There are problems with St. Simons Island zoning ordinances, but framing these problems as residents’ concern about island “ambiance” trivializes the discussion. Ambience is what you get, or don’t, in a restaurant. The issues here are community sustainability, quantifiable measures of quality of life, property values and public safety.
Please note the 2015 St. Simons Island Existing Conditions and Impacts Report (available by searching for that title online). Buildout scenarios of various percentages of currently approved projects (not including proposed but as yet unapproved projects) are presented in a matrix with critical community infrastructure, services, and resource capacities.

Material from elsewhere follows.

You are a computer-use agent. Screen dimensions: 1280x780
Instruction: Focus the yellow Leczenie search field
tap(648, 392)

One finding which resonates immediately is that in building even only 50-percent of the currently approved building projects on St. Simons Island, that the level of service of five of eight main roads on St. Simons will be classified as “heavily congested or gridlock”. It’s not just about the inconvenience — it is also about first responder services access, air pollution, emergency evacuation routes, desirability as a tourist destination and more.

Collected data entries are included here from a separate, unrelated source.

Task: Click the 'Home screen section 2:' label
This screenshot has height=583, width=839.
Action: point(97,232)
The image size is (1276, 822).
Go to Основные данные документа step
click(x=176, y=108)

And roads are only one aspect of community infrastructure. Building impacts everything that people do or use — public water and sewer, ground water, electric power, schools, wetlands — everything.
Balancing what’s best for the island with landowners’ rights is great, and people can generally buy and sell land freely. That doesn’t mean that you can do, or build, whatever you want to on your property in total disregard for your neighbors and their own corresponding rights, or the rights of the community at large.